### What the task asks
The string "computer" appears in some lines of the entries that follow; copy each such line.

Records excerpted from a collection
★ ★ ★ ★ ★ ★ ★
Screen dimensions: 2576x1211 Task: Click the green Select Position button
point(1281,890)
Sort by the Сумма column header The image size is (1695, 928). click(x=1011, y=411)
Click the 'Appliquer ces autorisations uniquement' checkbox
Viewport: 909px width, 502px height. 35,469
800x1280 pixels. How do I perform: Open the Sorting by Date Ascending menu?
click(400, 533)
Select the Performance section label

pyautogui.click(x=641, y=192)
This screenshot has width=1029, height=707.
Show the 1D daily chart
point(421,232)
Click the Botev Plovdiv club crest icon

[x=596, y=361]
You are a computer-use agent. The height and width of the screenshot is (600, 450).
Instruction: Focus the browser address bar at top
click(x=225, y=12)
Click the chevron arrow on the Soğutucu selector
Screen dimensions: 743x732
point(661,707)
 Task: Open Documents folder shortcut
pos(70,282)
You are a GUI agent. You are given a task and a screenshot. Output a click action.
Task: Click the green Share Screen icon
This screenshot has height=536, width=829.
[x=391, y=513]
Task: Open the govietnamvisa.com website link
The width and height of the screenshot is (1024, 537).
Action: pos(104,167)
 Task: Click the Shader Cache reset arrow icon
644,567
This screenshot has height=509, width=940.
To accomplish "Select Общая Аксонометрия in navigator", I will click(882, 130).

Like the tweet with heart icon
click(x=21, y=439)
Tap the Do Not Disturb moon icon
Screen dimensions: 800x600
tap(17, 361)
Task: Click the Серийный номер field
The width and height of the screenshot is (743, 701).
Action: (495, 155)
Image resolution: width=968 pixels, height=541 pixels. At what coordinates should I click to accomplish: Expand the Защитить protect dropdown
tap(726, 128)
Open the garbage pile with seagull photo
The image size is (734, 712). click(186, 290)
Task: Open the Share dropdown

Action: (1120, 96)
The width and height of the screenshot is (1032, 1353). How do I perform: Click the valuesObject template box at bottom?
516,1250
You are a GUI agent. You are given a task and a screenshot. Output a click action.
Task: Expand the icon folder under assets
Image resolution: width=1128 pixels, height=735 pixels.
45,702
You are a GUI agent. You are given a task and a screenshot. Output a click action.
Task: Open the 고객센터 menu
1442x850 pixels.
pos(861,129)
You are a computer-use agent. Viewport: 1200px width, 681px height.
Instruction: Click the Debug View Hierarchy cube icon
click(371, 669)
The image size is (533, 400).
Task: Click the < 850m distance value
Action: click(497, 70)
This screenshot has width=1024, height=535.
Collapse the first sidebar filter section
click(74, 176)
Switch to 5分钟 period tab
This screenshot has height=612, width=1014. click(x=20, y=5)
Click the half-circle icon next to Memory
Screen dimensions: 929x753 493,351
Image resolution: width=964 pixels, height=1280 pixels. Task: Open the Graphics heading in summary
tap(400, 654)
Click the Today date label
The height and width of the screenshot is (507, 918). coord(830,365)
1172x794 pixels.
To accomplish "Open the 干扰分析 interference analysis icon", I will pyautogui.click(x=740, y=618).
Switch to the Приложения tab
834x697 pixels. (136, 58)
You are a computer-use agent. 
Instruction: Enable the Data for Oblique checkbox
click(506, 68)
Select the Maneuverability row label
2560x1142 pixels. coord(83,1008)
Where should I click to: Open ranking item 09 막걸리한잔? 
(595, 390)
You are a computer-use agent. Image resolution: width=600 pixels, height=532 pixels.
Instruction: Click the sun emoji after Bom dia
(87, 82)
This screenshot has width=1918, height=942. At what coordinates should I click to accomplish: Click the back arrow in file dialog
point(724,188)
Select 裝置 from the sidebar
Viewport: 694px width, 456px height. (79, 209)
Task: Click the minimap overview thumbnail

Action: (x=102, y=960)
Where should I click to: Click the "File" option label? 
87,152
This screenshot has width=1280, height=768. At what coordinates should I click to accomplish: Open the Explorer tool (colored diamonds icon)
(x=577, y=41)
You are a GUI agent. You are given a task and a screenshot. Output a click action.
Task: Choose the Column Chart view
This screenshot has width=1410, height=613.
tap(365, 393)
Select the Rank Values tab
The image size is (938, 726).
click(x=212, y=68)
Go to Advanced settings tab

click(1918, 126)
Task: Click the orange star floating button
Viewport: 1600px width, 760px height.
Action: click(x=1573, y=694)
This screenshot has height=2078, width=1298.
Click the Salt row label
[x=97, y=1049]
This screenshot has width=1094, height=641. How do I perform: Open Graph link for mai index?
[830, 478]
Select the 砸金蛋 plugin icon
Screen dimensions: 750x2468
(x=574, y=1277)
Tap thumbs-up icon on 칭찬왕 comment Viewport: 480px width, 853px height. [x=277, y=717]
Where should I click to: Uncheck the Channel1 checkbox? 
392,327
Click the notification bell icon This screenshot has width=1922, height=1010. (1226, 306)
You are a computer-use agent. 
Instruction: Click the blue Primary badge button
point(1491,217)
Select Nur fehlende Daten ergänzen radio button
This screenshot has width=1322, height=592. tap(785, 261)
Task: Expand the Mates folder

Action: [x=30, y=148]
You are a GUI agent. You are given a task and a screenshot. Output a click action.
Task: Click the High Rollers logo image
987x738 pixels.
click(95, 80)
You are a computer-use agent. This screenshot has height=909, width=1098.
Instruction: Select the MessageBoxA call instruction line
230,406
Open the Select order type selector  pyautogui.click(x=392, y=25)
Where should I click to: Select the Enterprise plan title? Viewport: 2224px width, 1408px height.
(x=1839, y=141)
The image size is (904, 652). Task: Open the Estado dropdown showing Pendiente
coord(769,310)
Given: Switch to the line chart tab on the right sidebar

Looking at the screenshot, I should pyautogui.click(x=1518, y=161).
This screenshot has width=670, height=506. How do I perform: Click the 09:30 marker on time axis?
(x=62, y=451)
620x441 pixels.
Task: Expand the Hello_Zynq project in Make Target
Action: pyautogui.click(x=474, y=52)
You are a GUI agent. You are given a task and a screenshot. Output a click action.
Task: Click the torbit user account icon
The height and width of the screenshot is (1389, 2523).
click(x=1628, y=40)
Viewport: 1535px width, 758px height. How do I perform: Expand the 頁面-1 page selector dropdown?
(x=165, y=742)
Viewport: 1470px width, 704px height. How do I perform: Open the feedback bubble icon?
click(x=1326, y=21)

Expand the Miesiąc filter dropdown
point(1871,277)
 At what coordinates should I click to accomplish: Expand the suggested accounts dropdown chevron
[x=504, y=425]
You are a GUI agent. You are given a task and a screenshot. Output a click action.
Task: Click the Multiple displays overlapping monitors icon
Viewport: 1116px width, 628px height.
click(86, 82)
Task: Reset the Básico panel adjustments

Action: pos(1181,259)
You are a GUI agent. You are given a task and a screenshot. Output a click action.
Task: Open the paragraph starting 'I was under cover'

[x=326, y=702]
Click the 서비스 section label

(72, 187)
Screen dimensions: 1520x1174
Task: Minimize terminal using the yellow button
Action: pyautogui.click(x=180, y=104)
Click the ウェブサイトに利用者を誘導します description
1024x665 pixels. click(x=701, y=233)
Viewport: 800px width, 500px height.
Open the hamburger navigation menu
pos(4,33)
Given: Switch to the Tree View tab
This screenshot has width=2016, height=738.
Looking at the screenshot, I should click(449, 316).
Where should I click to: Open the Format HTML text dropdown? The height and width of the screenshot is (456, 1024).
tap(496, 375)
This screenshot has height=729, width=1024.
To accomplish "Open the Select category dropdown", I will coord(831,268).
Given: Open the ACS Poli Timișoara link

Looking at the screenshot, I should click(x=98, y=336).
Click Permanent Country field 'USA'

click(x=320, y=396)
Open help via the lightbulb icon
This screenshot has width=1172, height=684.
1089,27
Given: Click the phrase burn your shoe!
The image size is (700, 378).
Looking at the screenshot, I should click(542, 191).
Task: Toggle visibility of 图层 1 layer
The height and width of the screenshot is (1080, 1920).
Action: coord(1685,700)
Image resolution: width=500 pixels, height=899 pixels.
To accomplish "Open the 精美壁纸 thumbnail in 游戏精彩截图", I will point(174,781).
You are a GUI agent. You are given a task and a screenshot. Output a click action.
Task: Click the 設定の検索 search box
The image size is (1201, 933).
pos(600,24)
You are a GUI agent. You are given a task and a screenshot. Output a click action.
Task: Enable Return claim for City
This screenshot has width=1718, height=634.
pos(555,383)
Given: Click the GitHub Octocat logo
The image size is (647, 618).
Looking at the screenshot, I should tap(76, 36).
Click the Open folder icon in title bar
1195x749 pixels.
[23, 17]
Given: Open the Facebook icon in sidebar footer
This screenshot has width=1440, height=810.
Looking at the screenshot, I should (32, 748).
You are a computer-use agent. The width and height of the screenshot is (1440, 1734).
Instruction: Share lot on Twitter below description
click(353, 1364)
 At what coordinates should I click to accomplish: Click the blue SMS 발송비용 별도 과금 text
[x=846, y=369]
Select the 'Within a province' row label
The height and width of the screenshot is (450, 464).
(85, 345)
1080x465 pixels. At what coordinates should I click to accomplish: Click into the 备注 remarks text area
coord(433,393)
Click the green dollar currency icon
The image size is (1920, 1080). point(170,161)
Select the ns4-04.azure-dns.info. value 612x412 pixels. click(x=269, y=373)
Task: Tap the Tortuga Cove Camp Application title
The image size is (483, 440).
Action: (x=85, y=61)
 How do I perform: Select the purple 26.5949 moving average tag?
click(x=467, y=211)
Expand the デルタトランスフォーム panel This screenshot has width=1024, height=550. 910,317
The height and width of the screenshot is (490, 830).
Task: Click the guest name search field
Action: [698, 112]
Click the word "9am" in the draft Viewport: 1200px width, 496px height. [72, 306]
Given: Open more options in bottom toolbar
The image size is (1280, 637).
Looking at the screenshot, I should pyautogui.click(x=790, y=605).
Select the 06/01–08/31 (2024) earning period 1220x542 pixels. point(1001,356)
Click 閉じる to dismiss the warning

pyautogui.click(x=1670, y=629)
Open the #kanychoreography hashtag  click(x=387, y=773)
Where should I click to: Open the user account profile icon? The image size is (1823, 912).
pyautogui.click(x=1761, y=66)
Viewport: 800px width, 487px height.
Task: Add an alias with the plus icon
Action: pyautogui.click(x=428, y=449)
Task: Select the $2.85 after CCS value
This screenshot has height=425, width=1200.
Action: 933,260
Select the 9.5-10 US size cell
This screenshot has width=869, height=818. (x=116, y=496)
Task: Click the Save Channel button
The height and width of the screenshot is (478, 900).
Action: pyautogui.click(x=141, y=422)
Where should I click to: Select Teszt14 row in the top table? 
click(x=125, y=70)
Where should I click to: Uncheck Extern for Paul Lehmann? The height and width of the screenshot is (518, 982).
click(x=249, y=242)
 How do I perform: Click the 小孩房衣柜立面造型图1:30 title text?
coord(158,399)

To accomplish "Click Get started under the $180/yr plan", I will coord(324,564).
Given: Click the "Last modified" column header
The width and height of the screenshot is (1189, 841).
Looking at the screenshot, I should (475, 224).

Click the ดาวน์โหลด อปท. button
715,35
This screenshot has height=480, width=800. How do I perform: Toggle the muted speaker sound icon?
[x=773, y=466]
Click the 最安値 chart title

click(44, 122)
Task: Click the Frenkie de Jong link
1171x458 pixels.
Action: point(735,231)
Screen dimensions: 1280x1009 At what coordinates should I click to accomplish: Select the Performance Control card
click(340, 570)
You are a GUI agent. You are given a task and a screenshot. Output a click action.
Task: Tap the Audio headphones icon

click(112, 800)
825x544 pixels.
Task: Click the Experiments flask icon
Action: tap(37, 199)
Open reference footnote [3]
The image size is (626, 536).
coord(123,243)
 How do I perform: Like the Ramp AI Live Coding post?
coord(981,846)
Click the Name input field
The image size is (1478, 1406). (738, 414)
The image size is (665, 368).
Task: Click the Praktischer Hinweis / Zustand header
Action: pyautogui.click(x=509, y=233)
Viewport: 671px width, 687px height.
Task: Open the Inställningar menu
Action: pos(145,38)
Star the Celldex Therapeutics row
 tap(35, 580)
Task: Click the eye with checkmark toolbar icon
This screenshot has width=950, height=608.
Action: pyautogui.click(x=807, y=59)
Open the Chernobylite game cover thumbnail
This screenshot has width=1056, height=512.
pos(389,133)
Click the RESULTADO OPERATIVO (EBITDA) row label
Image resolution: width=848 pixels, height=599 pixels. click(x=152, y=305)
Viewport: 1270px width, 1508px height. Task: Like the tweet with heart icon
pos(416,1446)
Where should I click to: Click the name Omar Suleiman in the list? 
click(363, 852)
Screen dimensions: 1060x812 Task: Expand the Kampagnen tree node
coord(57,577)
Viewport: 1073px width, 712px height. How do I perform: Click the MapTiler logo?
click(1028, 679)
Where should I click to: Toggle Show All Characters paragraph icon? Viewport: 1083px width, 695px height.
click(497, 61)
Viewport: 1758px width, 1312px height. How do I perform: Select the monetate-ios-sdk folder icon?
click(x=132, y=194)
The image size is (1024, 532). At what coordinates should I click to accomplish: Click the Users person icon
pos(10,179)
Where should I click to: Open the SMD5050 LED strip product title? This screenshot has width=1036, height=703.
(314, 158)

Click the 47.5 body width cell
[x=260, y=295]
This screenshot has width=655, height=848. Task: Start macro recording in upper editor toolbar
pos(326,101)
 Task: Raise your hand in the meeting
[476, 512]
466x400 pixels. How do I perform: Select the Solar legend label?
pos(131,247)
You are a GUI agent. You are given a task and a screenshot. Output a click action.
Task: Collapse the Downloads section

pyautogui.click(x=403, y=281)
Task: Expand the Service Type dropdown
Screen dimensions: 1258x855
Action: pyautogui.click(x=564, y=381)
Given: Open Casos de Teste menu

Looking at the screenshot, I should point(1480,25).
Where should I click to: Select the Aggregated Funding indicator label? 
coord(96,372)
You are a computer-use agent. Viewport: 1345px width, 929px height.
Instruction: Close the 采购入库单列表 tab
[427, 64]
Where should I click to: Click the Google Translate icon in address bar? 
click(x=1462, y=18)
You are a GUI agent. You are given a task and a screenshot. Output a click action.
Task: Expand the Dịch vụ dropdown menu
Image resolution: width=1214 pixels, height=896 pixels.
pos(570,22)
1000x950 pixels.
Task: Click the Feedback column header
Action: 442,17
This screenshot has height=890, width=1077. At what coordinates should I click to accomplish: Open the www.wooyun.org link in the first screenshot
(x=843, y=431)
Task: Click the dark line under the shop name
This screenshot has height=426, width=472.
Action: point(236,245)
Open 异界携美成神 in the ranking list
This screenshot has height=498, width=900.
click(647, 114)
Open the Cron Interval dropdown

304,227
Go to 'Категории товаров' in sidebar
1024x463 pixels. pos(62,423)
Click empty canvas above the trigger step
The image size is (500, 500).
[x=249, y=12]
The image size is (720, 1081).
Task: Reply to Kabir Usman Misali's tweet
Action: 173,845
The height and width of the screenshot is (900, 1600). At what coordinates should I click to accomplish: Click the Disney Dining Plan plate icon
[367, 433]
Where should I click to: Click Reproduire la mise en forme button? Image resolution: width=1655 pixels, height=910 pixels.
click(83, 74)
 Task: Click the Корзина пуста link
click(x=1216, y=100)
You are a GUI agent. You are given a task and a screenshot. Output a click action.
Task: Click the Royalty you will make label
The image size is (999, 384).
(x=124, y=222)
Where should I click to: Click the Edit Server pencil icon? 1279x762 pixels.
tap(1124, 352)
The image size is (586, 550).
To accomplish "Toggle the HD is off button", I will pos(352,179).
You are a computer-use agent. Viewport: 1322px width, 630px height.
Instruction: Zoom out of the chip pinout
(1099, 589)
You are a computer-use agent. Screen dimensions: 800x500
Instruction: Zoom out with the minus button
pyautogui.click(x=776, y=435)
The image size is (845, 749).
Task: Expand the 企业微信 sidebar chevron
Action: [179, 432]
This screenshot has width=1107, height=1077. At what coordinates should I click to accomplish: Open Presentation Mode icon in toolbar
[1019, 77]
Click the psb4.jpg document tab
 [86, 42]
★ ★ ★ ★ ★ ★ ★
### Task response
You are a computer-use agent. The height and width of the screenshot is (600, 450).
You are a computer-use agent. Viewport: 1200px width, 681px height.
You are a computer-use agent. 
You are a computer-use agent. Image resolution: width=600 pixels, height=532 pixels.
You are a computer-use agent. 
You are a computer-use agent. This screenshot has height=909, width=1098.
You are a computer-use agent. The width and height of the screenshot is (1440, 1734).
You are a computer-use agent. Viewport: 1345px width, 929px height.
You are a computer-use agent. Viewport: 1322px width, 630px height.
You are a computer-use agent. Screen dimensions: 800x500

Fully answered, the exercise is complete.